Directions. Please rewrite the records from the line with "Describe the element at coordinates (545, 28)" up to and including the last line, substituting "screen capture" for "screenshot" and keeping everything else the same. Omit the pictures.
---- Information shown
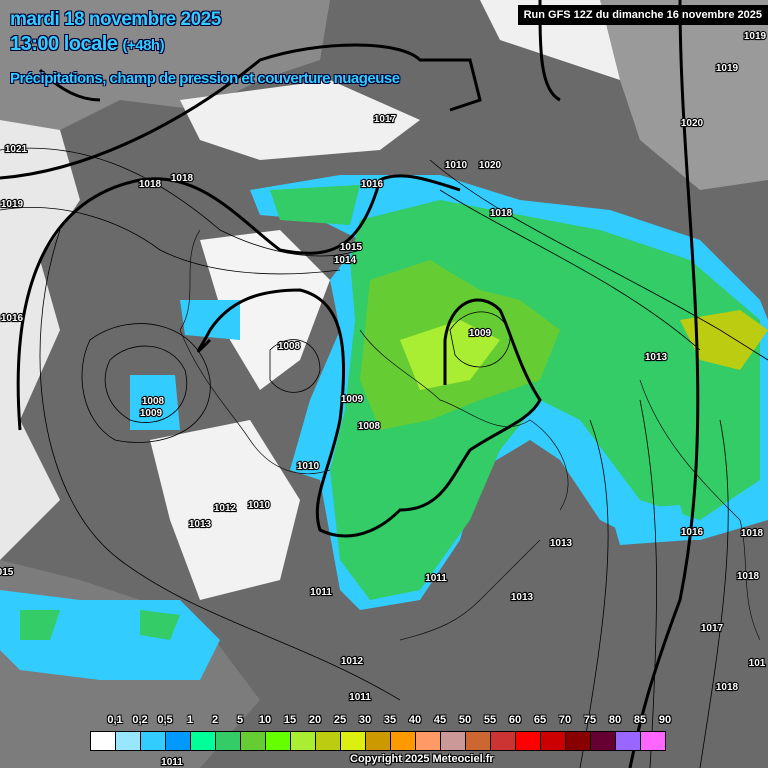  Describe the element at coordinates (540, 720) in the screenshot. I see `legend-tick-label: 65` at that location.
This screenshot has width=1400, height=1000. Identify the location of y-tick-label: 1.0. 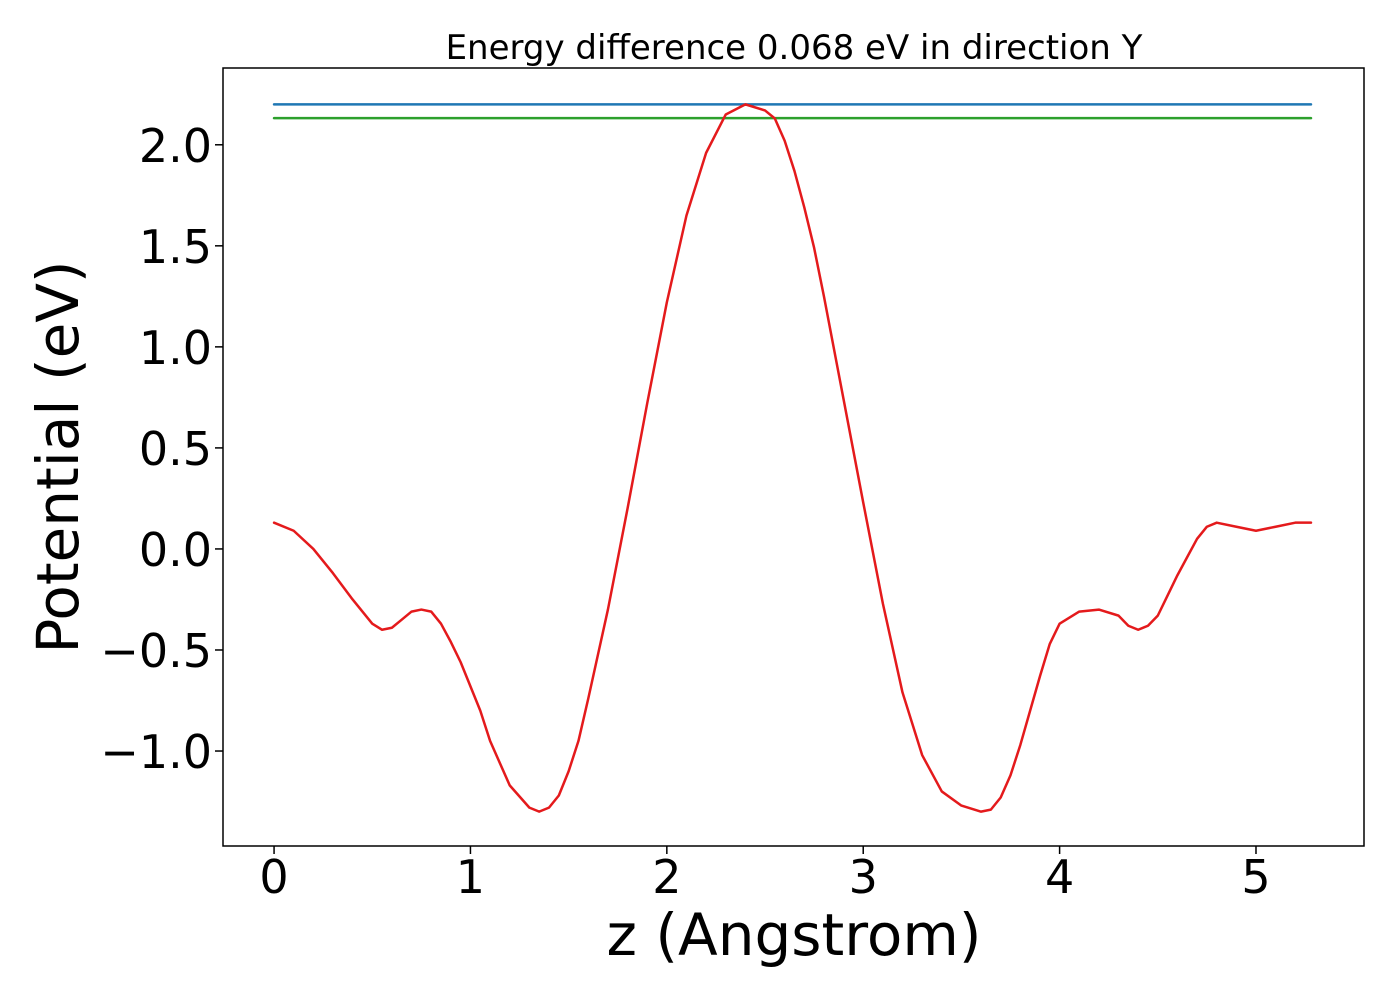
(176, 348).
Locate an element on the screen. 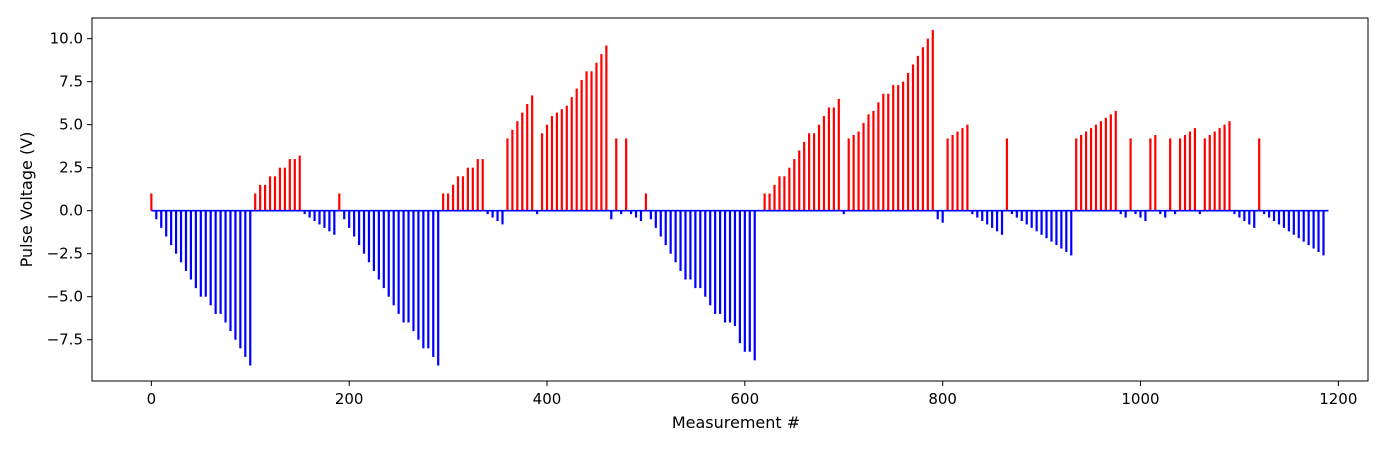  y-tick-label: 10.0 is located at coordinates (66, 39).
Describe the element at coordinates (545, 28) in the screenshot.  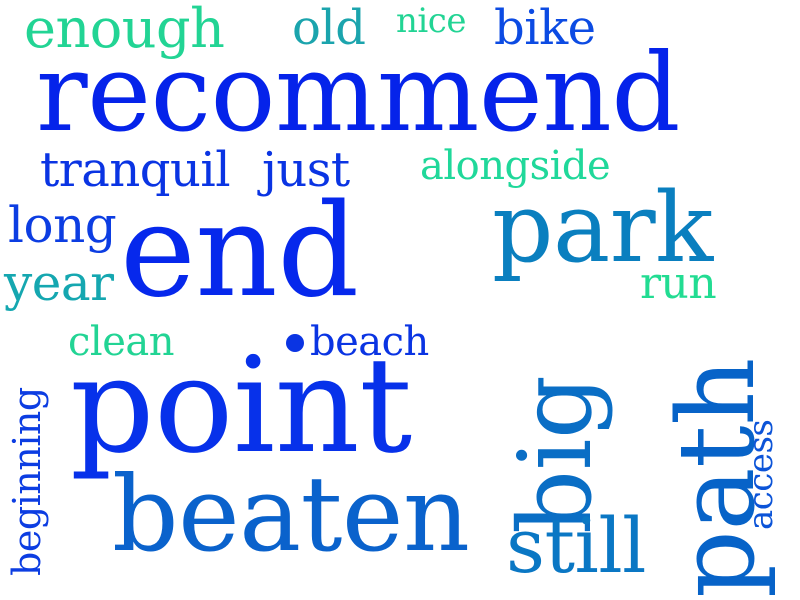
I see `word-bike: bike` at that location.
--------
Written solution.
Describe the element at coordinates (545, 28) in the screen capture.  
I see `word-bike: bike` at that location.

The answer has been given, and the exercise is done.